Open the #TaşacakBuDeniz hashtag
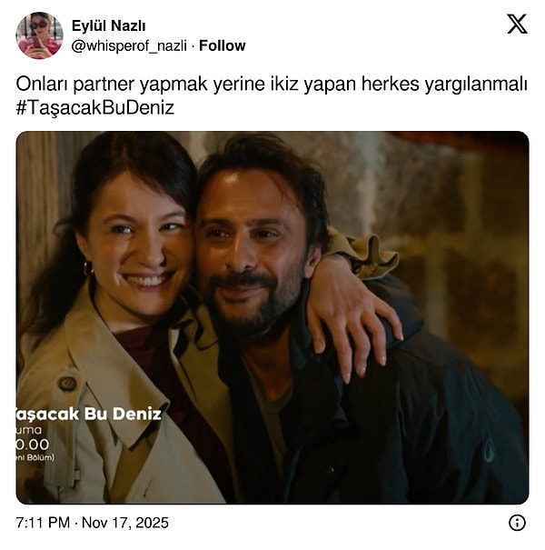The width and height of the screenshot is (545, 550). 95,107
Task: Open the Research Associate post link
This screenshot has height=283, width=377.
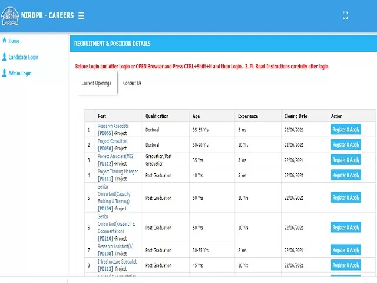Action: click(x=113, y=126)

···

*Task directions:* Print out the complete listing above exactly, dropping each image.

*Answer to the problem:*
Open the #TaşacakBuDeniz hashtag
The width and height of the screenshot is (545, 550). 95,107
Task: Open the Research Associate post link
This screenshot has height=283, width=377.
Action: click(x=113, y=126)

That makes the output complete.